[llvm-dev] Uncovering non-determinism in LLVM - The Next Steps

Daniel Berlin via llvm-dev llvm-dev at lists.llvm.org
Thu Jul 6 13:08:46 PDT 2017

On Thu, Jul 6, 2017 at 12:34 PM, Sean Silva <chisophugis at gmail.com> wrote:

> On Thu, Jul 6, 2017 at 10:20 AM, Daniel Berlin via llvm-dev <
> llvm-dev at lists.llvm.org> wrote:
>> On Thu, Jul 6, 2017 at 8:02 AM, Robinson, Paul via llvm-dev <
>> llvm-dev at lists.llvm.org> wrote:
>>> > -----Original Message-----
>>> > From: llvm-dev [mailto:llvm-dev-bounces at lists.llvm.org] On Behalf Of
>>> > Grang, Mandeep Singh via llvm-dev
>>> > Sent: Thursday, July 06, 2017 2:56 AM
>>> > To: llvm-dev at lists.llvm.org
>>> > Subject: [llvm-dev] Uncovering non-determinism in LLVM - The Next Steps
>>> >
>>> > Hi all,
>>> >
>>> > Last year I had shared with the community my findings about instances
>>> of
>>> > non-determinism in llvm codegen. The major source of which was the
>>> > iteration of unordered containers resulting in non-deterministic
>>> > iteration order. In order to uncover such instances we had introduced
>>> > "reverse iteration" of unordered containers (currently only enabled for
>>> > SmallPtrSet).
>>> > I would now like to take this effort forward and propose to do the
>>> > following:
>>> >
>>> > 1. We are in the process of setting up an internal nightly buildbot
>>> > which would build llvm with the cmake flag -
>>> > This will make all supported containers iterate in reverse order by
>>> I hope you mean all supported *unordered* containers here. :-)
>>> > default. We would then run "ninja check-all". Any failing unit test is
>>> a
>>> > sign of a potential non-determinism.
>>> When you did this with SmallPtrSet, were there tests that failed but
>>> did not actually indicate non-determinism?
>> An example of this is the order of predecessors in the IR in phi nodes.
>> There are passes that will create them in different orders depending on
>> smallptrset iteration.
>> This is "non-deterministic" in the sense that the textual form is
>> different, but has the same semantic meaning either way.
>> (Let's put aside the fact that allowing them  to have a different order
>> than the actual block predecessors is a pointless waste of time :P)
>> Whether you consider this non-deterministic depends on your goal.
>> I would argue that any pass that behaves differently given
>> phi [[1, block 1], [2, block 2]]
>> and
>> phi [[2, block 2], [1, block 1]]
>> is just flat out broken (and we have some that break due to poor design,
>> etc)
>> So i wouldn't consider the above to be non-deterministic in any
>> meaningful sense, despite it outputting different textual form.
> One of our definitions of non-determinism is simply "output from command
> line tools should always be bit identical given identical inputs", which is
> suitable for content-based caching build systems like Bazel.
Just to point out: These systems already often have to ignore whitespace
differences, etc.

I'd also argue any of these content-based caching build systems is going to
be rarely used if they require every single tool that uses them to produce
bit identical output (IE boiling the ocean), as opposed to letting the
tools define what identical means or something.

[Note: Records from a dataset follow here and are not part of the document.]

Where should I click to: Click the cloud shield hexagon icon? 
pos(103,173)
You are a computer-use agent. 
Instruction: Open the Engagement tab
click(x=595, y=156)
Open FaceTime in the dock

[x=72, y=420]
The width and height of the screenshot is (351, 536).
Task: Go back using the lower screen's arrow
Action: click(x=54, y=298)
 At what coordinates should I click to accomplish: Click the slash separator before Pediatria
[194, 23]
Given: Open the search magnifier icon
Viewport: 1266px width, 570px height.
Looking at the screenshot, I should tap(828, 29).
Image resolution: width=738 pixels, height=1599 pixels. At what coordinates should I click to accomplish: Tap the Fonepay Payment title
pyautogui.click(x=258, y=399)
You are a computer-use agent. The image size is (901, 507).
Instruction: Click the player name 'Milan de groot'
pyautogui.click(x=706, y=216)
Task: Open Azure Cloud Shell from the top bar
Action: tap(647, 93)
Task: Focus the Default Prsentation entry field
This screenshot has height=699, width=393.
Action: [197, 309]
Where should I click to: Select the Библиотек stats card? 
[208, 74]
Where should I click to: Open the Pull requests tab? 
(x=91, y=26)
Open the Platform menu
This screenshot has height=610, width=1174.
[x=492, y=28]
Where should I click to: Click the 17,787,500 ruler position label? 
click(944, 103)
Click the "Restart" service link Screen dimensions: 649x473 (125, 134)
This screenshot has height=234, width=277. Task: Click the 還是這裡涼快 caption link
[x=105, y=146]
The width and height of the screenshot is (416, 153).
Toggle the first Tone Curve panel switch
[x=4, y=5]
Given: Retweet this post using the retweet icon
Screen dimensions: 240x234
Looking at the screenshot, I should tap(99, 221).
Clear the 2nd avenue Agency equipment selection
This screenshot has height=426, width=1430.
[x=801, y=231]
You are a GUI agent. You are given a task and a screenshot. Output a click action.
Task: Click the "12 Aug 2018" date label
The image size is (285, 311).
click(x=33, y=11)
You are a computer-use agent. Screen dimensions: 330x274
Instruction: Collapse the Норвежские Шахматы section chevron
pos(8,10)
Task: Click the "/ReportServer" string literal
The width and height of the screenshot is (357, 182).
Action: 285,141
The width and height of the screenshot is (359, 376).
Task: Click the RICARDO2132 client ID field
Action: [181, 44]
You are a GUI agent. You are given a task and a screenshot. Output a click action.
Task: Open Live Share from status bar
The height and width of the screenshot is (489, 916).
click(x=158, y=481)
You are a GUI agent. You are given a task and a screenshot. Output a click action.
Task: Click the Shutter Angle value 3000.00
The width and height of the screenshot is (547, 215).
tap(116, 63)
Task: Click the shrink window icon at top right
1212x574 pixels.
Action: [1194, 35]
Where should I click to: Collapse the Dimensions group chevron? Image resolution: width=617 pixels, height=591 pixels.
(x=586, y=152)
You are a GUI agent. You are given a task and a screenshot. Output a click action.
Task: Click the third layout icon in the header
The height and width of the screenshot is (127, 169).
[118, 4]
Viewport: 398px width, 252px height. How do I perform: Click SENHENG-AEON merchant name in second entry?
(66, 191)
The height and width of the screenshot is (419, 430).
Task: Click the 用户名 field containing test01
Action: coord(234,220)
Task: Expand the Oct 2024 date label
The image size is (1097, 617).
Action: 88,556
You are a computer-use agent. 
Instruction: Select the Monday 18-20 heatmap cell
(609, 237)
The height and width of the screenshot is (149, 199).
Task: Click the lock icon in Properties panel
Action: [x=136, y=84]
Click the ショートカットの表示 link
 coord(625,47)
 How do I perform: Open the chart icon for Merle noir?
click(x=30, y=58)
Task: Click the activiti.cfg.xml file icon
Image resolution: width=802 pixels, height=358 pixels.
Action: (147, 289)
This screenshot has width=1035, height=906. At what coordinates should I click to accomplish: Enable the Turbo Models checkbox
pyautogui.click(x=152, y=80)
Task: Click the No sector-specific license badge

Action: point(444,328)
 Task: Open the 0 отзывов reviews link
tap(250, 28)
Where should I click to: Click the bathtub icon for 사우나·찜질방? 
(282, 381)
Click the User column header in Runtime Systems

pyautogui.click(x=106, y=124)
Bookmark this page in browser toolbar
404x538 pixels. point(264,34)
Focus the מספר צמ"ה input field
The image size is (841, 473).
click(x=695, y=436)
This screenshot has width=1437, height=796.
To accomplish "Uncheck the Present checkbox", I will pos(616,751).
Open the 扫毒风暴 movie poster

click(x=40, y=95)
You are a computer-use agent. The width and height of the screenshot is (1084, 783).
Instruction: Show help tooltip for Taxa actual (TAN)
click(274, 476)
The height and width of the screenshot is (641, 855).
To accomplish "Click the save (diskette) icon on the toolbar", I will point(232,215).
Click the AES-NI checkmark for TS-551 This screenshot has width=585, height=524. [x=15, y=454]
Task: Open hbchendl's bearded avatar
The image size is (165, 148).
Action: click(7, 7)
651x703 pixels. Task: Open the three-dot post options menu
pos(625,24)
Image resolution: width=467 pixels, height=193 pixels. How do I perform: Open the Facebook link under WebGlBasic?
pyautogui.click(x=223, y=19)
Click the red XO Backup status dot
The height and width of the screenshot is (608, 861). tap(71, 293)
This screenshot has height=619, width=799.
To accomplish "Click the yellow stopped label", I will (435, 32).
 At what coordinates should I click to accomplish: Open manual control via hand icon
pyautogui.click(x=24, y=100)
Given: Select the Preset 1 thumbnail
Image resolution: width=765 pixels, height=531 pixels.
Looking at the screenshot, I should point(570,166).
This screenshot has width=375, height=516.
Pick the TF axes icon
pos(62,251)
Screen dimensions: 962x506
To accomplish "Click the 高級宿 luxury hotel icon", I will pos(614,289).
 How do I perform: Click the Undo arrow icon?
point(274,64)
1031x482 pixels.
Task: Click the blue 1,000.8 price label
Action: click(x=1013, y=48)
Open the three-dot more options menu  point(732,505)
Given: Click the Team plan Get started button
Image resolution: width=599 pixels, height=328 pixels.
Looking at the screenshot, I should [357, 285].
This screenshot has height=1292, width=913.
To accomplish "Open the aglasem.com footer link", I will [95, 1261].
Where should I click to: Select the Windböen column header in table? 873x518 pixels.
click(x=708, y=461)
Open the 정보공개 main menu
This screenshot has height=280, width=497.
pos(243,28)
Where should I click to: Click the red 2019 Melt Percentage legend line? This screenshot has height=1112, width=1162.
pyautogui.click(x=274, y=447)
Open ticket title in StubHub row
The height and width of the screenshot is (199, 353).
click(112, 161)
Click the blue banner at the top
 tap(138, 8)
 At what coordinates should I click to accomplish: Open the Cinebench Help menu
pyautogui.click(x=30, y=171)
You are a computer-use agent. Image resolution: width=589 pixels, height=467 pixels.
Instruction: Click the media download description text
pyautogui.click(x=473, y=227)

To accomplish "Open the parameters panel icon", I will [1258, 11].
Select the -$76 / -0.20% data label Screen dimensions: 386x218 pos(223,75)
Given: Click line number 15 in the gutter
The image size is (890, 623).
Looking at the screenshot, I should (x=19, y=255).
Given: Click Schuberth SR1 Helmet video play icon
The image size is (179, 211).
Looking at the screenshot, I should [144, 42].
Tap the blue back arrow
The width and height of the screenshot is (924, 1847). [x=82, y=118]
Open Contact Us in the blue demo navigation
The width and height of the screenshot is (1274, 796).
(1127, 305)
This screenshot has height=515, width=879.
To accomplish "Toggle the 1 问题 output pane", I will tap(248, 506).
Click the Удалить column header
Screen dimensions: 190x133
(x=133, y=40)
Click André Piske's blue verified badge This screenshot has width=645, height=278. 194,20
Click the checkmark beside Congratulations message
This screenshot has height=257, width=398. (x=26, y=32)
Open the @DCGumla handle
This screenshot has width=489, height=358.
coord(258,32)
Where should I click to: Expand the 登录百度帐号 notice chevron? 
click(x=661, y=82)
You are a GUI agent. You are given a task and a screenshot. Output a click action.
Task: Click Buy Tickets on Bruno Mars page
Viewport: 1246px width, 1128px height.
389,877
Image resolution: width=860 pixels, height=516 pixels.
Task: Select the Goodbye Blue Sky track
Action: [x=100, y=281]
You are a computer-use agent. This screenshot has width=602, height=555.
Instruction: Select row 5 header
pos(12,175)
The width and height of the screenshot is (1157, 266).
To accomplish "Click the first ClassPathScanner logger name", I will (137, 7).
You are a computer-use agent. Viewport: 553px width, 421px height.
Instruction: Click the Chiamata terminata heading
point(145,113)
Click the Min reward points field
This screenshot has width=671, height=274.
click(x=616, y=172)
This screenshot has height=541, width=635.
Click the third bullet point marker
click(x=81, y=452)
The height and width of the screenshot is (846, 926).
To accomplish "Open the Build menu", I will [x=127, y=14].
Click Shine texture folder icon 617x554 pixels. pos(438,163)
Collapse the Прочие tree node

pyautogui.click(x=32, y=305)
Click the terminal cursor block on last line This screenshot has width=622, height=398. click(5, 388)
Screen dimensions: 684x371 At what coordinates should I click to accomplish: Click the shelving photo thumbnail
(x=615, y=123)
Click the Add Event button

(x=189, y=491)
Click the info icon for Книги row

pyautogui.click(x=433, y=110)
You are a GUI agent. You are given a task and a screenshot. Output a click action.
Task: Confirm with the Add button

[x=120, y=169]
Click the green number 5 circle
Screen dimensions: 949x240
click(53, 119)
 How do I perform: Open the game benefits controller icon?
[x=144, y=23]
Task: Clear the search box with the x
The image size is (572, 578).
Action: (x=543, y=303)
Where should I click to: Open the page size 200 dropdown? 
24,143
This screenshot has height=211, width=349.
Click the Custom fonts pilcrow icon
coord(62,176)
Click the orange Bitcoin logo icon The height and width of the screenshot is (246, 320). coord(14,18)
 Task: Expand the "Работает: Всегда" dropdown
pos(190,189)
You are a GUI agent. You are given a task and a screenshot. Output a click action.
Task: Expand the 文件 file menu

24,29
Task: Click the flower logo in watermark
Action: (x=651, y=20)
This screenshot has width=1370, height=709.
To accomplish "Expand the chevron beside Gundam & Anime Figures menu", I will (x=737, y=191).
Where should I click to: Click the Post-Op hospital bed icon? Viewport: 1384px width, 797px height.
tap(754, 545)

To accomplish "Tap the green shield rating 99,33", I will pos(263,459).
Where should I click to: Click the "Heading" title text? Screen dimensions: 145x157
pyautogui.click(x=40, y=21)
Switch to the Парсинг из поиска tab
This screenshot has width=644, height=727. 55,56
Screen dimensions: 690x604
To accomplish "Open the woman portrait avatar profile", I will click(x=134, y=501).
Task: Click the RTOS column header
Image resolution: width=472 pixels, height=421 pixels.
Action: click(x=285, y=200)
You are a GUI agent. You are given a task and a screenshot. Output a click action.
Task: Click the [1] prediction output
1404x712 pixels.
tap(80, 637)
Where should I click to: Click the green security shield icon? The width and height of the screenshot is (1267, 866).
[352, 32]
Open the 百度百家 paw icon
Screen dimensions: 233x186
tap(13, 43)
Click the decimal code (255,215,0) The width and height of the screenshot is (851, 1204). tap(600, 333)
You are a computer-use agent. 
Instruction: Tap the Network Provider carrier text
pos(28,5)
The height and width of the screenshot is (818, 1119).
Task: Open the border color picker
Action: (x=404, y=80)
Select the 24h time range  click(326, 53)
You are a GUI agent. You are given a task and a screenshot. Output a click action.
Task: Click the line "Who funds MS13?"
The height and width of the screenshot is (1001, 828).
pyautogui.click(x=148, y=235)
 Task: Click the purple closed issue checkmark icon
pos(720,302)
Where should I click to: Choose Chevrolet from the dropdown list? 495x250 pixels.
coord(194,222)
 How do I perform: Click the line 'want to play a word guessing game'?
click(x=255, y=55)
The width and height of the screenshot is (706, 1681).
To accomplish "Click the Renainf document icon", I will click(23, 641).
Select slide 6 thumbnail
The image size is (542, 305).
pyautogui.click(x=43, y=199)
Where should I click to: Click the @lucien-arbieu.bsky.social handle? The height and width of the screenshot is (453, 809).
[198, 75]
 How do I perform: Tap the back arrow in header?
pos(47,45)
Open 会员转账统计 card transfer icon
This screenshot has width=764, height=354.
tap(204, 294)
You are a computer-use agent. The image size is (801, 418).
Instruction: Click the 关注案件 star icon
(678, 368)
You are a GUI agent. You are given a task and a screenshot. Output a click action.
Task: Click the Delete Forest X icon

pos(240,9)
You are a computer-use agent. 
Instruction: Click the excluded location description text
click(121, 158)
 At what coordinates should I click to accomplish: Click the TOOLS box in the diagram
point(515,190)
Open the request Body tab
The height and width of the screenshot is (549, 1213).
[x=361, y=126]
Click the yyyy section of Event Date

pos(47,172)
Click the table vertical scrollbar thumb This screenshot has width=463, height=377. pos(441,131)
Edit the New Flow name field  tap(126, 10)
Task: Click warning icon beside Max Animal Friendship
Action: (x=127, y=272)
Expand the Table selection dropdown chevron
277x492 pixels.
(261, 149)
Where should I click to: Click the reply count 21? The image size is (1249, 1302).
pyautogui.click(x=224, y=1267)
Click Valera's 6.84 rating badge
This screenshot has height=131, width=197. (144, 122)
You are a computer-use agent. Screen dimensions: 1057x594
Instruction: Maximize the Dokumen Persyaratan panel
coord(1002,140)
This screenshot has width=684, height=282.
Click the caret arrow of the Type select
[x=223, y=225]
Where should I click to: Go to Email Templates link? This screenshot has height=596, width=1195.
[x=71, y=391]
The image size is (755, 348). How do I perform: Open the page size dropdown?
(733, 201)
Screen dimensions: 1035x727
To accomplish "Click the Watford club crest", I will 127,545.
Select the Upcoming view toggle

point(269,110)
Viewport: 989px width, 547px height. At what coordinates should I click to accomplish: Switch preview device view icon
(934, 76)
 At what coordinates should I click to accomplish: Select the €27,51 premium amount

> I don't know how our bitcode encoding compares to the textual IR in the
> case of your phi example, but assuming that that difference makes it into
> the bitcode too, it would cause e.g. ThinLTO bitcode artifacts to violate
> the content-based caching assumptions, even if semantically to the compiler
> the difference is immaterial.

You are certainly welcome to try to make all these things that are
semantically identical try to be completely syntactically identical as
well, but i'm pretty uninterested in slowing down or banning passes from
doing certain things to do that.

IE if you want this to happen, IMHO, this should be happening in output
writing, not somewhere else.

To give another example: Currently, IIRC, the order of basic blocks the
function iterator goes through is "as they appear in input".
There is no real defined or required ordering (IE it's not, for example,
sorted in a preorder walk from the entry block or something) for

I could make a pass that randomizes the list which for (auto &BB : F)
walks, and nothing else in the compiler should change :)

I don't think you can say such a pass is broken.

Hence I think if you want such constraints, they need to be placed on
output orderings, not on what passes do.

I know that Richard has mentioned in the past at least for Clang the
> intention is bit-identical output for bit-identical input.